Can this crawler fetch this URL?

That makes it the natural place for:

  • per-agent crawl rules;
  • path-level allow and disallow logic;
  • classic search crawl control;
  • many training crawler opt-outs;
  • crawl hygiene on low-value paths.

Its strength is portability and familiarity.

Its limit is just as important: robots.txt says nothing precise about what the crawler may do with the content after retrieval.

The purpose of an ai.txt style file is different.

It is about downstream use, not crawl access.

It answers a different question:

What kinds of AI use do I allow for this content?

That can include distinctions such as:

  • training;
  • retrieval;
  • summarization;
  • generation;
  • query-time model input.

The ecosystem is still uneven here. Support is not universal. Different actors document different mechanisms.

That is why it is often safer to think in terms of a broader usage layer rather than one magical file. Depending on the system, that usage layer may involve:

  • ai.txt;
  • AI usage policy files;
  • Content-Signal style directives such as search, ai-input, and ai-train;
  • structured governance JSON surfaces.

The key idea is the same in every case:

crawl access and downstream use are not the same decision.

llms.txt is the attention layer

llms.txt solves yet another problem.

It does not primarily decide access. It does not primarily decide downstream rights.

It helps machine readers understand what matters most on the site.

It answers:

What should a model or machine reader focus on first?

That makes it useful for:

  • pointing to core documentation;
  • highlighting high-value pages;
  • compressing reading paths;
  • reducing the chance that models wander through low-value pages first.

That is why llms.txt works best as a guidance layer, not as a policy-enforcement layer.

Why the 3-file model is useful but still incomplete

The three-file model is useful because it prevents conceptual collapse.

Without it, teams start asking one file to do everything.

But modern control still extends beyond those three surfaces.

Search snippet and indexing behavior still belong elsewhere

If the real question is about Search indexing, previews, or snippets, the right layer is often not ai.txt or llms.txt.

It is page-level Search controls such as:

  • meta robots
  • X-Robots-Tag
  • noindex
  • nosnippet
  • data-nosnippet
  • max-snippet

User-triggered agents may sit outside normal crawl logic

Some agent traffic is user-initiated rather than automatic.

That means robots.txt may not be the full control answer.

This is especially important when a vendor explicitly distinguishes between automatic crawl and user-triggered access.

Signed agents move the problem to infrastructure

Once the traffic is signed, verified, or allowlisted at the CDN or WAF layer, you are outside the three-file model.

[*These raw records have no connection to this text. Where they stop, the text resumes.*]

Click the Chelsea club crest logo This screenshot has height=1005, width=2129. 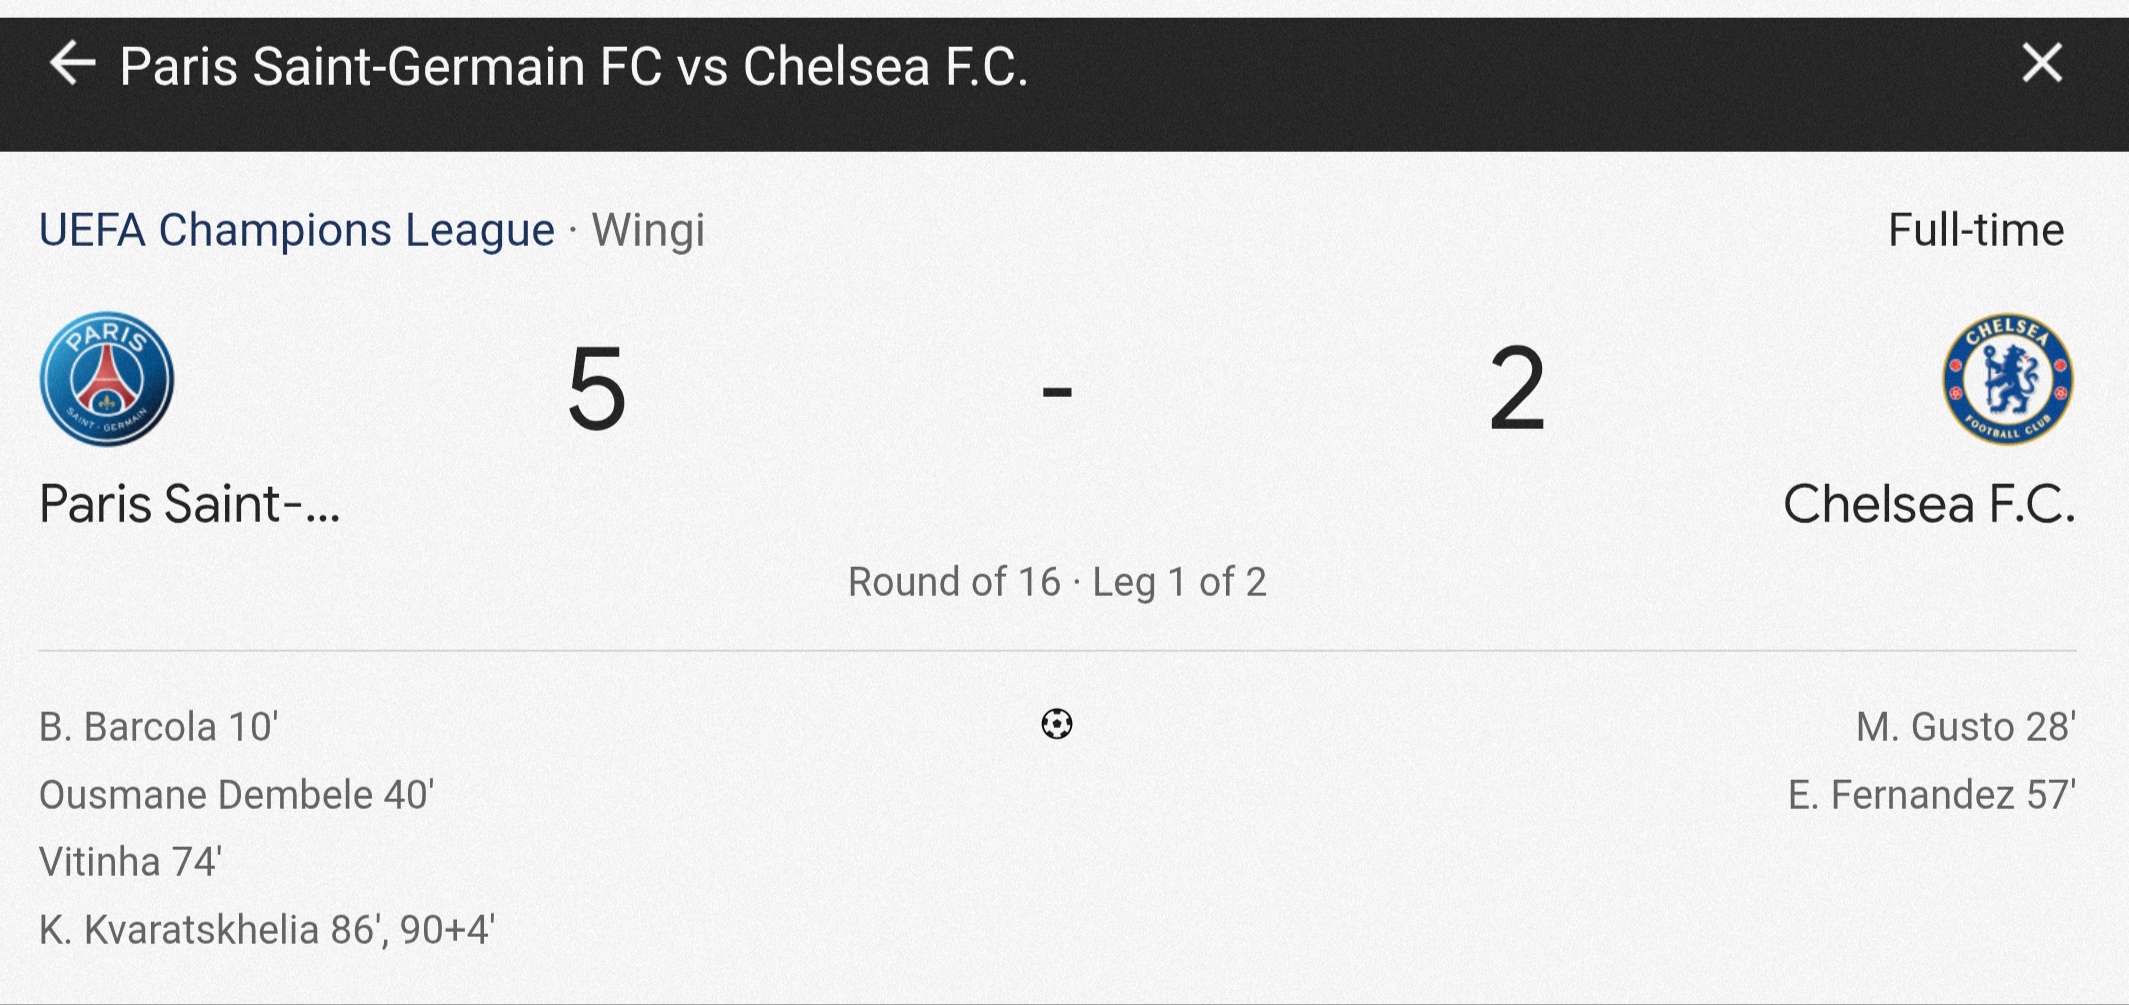[2007, 379]
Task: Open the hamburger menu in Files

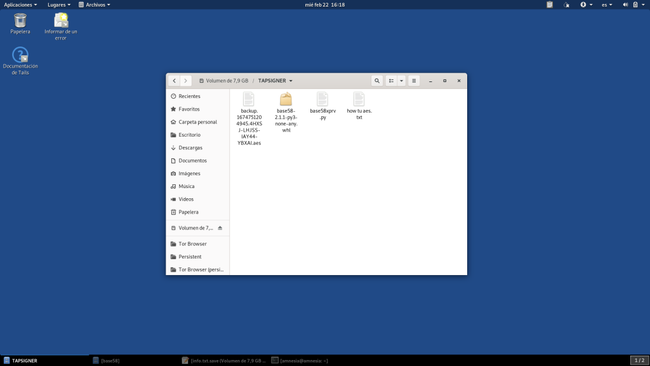Action: (x=414, y=81)
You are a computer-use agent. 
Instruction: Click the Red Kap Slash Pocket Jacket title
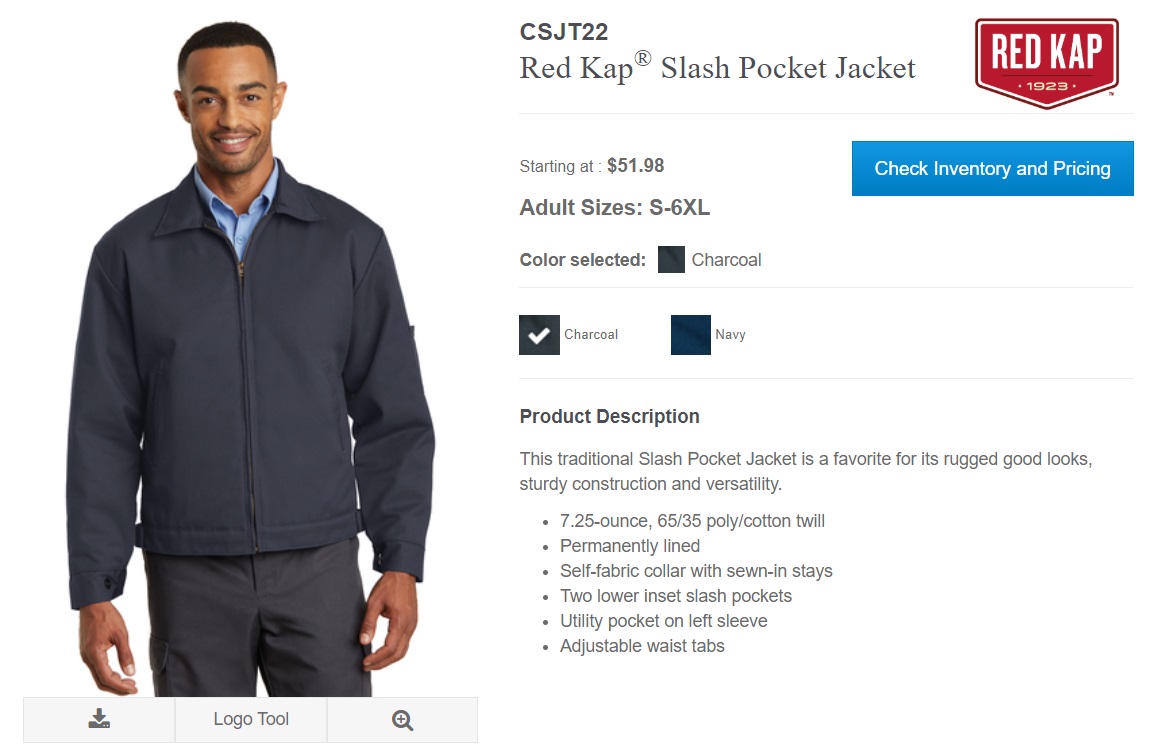[x=717, y=68]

At that point, the correct controls may include:

  • edge allowlisting;
  • bot verification;
  • infrastructure rules;
  • runtime permissioning.

The better question: which control surface fits which job?

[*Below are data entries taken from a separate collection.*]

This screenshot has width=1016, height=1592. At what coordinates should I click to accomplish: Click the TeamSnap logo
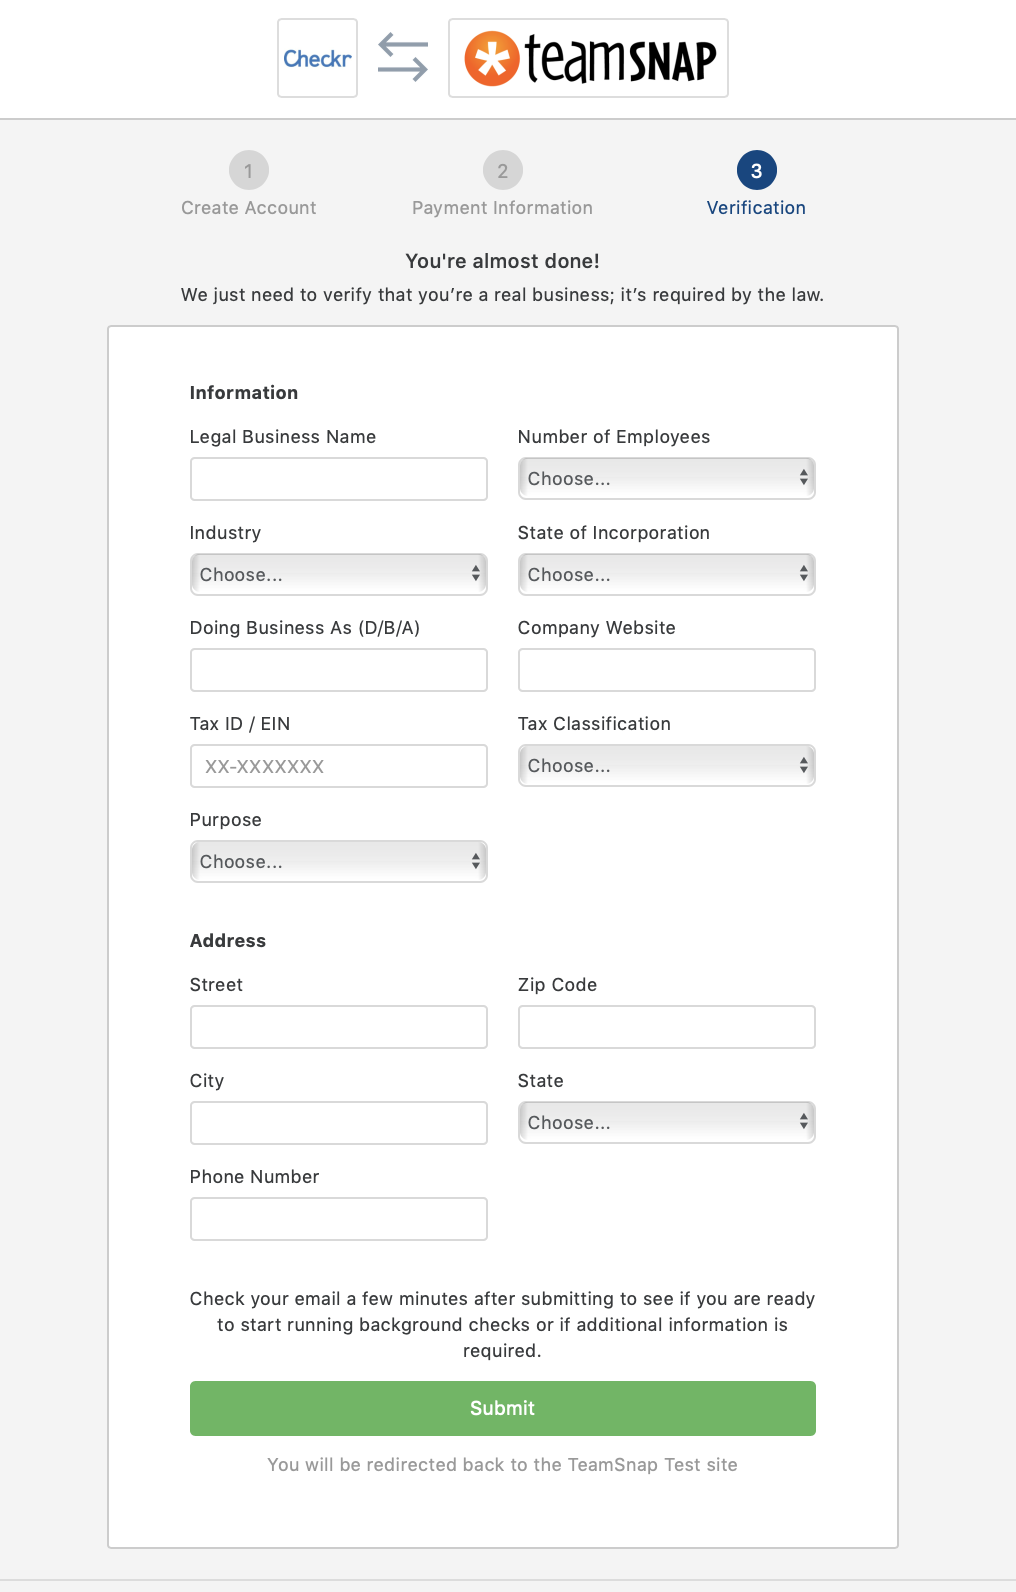[588, 58]
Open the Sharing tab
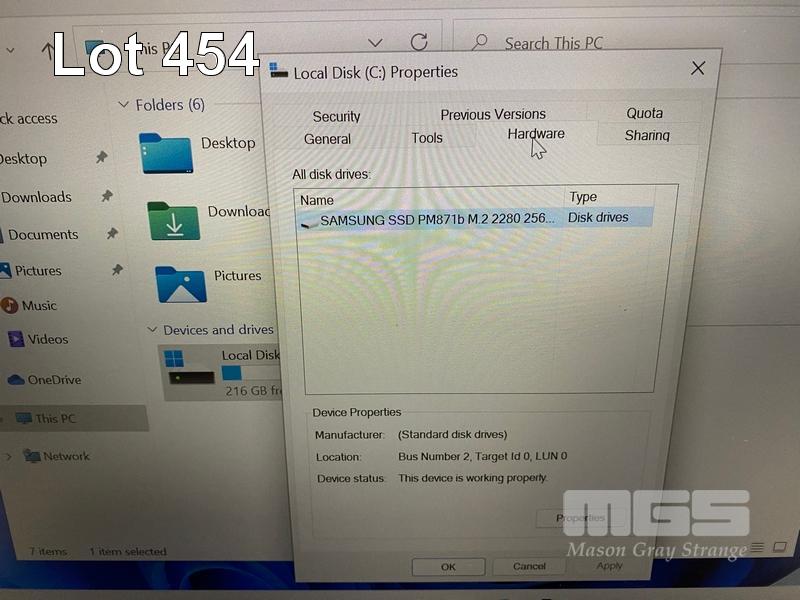800x600 pixels. pos(647,135)
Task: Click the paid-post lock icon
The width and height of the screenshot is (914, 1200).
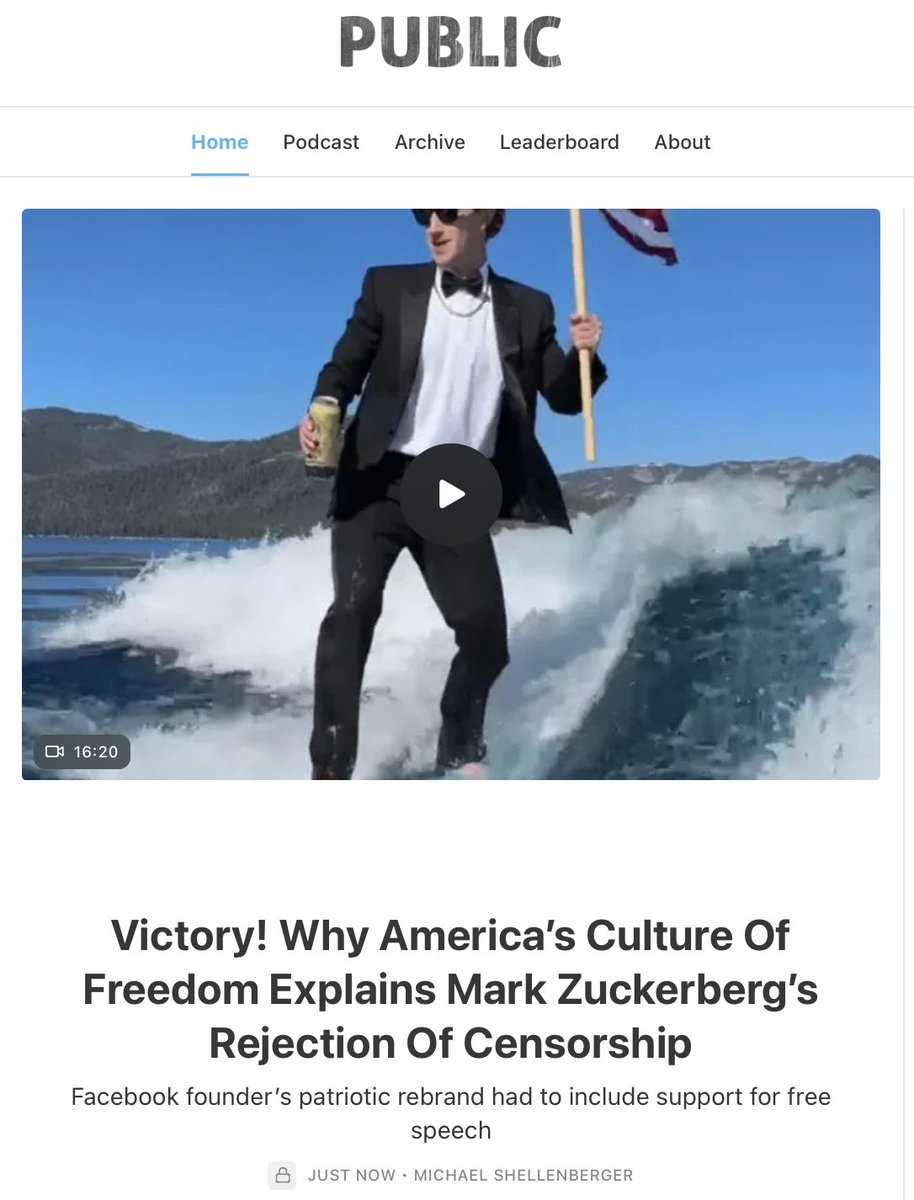Action: pyautogui.click(x=283, y=1174)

Instead of asking which file wins, ask which surface matches the actual problem.

ProblemPrimary surface
Allow or block crawl by agent and pathrobots.txt
Express downstream AI use postureai.txt, AI usage signals, or related usage surfaces
Guide models to the right contentllms.txt
Control Search indexing or snippet behaviormeta robots / X-Robots-Tag
Publish precedence and machine-readable policy contextgovernance JSON and policy surfaces
Allow signed or verified agentsedge / CDN / WAF infrastructure

This is the practical reason Better Robots.txt should be understood as a governance stack rather than as a single file generator.

How Better Robots.txt approaches the stack

Better Robots.txt helps keep the stack more coherent.

It helps site owners align:

  • crawl policy;
  • AI usage posture;
  • llms.txt guidance;
  • broader governance explanations and machine-readable entrypoints.

That does not mean every ecosystem reads every file.

It means the site owner publishes a clearer, more internally consistent position across the layers that exist.

The core principle

The safest principle is not "publish one magic AI file".

The safest principle is:

separate access, usage, attention, and enforcement.

That is how you avoid both overclaiming and policy contradiction.